Anthony Davidson (Photo Credit: Toyota Racing)

Anthony Davidson (Photo Credit: Toyota Racing)

From a French hospital bed Anthony Davidson has been describing the accident that put he and the #8 Toyota TS030 Hybrid out of the 2012 24 Hours of Le Mans after five hours of racing.

The Briton, who has been diagnosed with two fractured vertebrae as a result of the crash, describes the accident; : “I was almost completely past the car after the apex of the kink. I passed a Corvette and a Ferrari with the pro driver sticker on. They were fighting each other and I just assumed the Ferrari ahead was part of their group and therefore another pro. The car was all the way to the left as you would expect a pro driver to do. It was only when I got right up to the back that I realized it was one of the amateur-stickered cars. But I still wasn't alarmed, I still felt it was a completely legitimate move and thought he would stay to the left, which it looked like he was doing. I made the apex of the corner, started to brake and I was almost out of the corner when I felt contact on the left rear.”

“Instantly it spun the car, pivoted round to the left, then took off and turned upside down. At that point I felt I was in an aeroplane out of control. I knew how close the barriers were, and travelling at that speed I was going to be there in no time. That part of the crash was pretty petrifying. It crashed back down to the ground, I felt an almighty punch up my spine when the car hit back down on four wheels. I still had my eyes closed and my hands off the wheels, in the brace position. Half a second after that I had the forward impact into the barrier.”

Davidson had made contact with the AF Corse LMGTE Am Ferrari of Piergiuseppe Perazzini before Mulsanne Corner. Both cars hit a metal Armco protected by a small tyre wall, the impact of both cars bending the Armco, Perazzini's car flipping onto its roof as a result of the impact.

Davidson continues; “I reopened my eyes and realised I was still here, albeit in a bit of pain. I had feeling and could move my feet; everything was working. I know I should stay in the car, especially with back pain, but initially I felt full of panic and claustrophobia, I just had to get out of the car. It was really odd. I banged the door open and clambered out carefully because I knew I was in pain. I had to stretch out and the closest point was the side of the car, then the medics came over.”

▸ **EXTRACTED ENTRIES**
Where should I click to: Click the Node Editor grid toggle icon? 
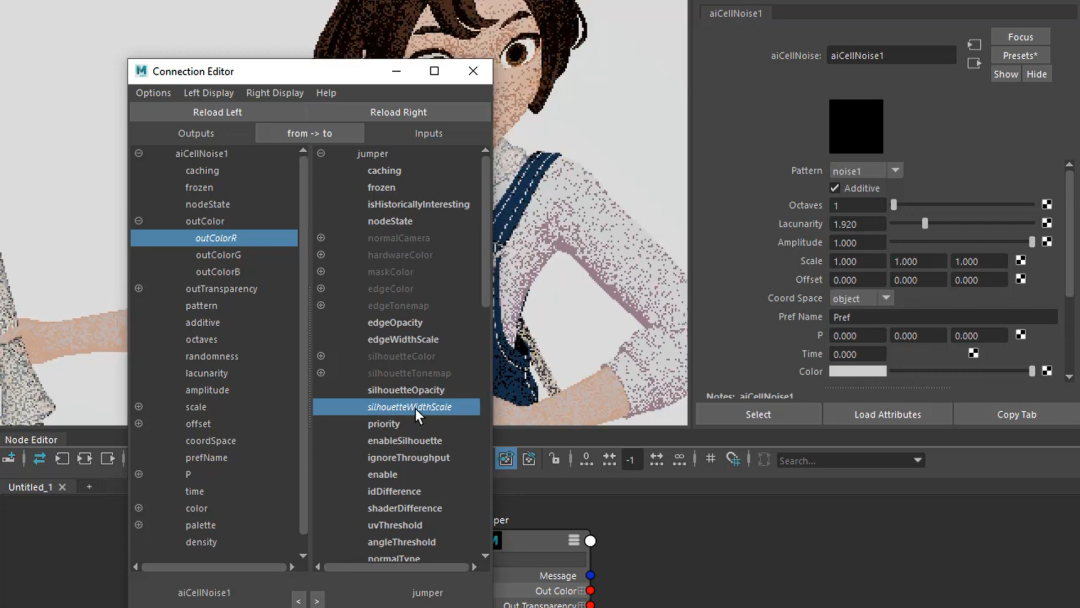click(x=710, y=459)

--

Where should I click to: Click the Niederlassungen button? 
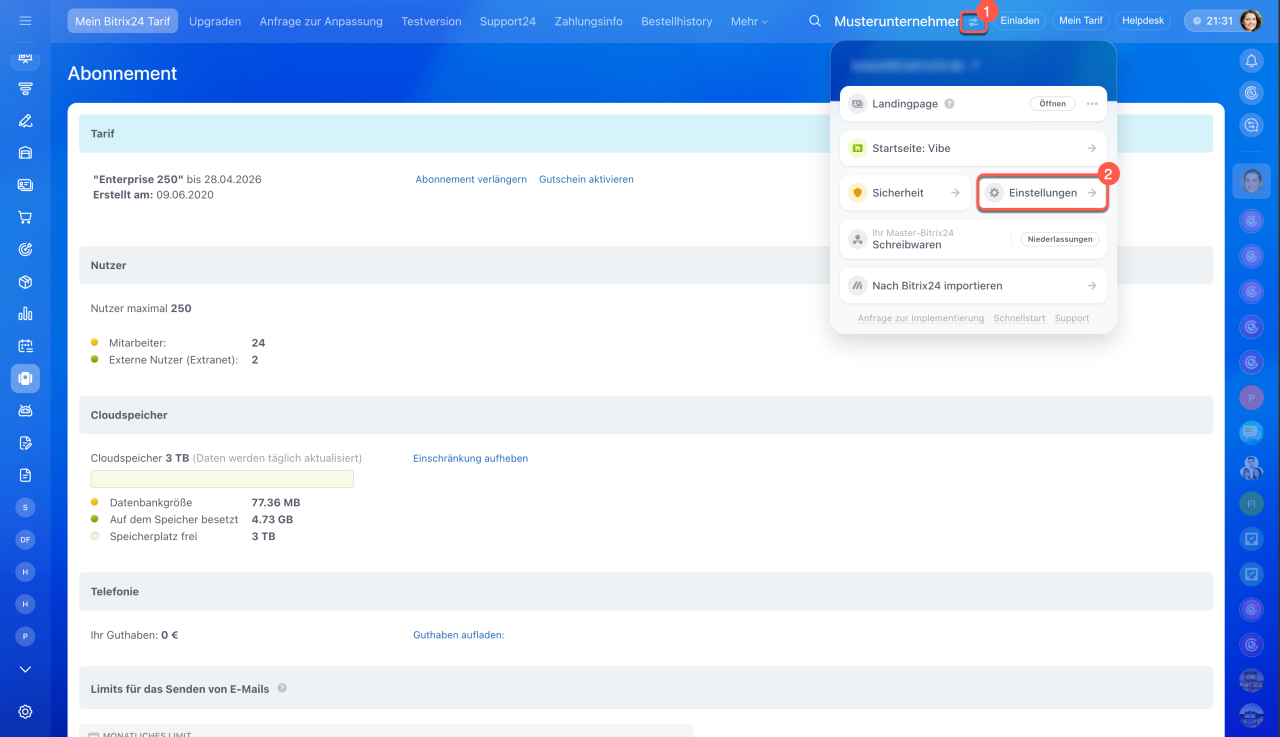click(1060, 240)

▸ **WHAT IS BEING ASKED**
Write out the part of the Anthony Davidson crash article starting with "Davidson had made" and going on through "of the impact.", word for word. The entries have nothing to do with this.

▸ **REPLY**
Davidson had made contact with the AF Corse LMGTE Am Ferrari of Piergiuseppe Perazzini before Mulsanne Corner. Both cars hit a metal Armco protected by a small tyre wall, the impact of both cars bending the Armco, Perazzini's car flipping onto its roof as a result of the impact.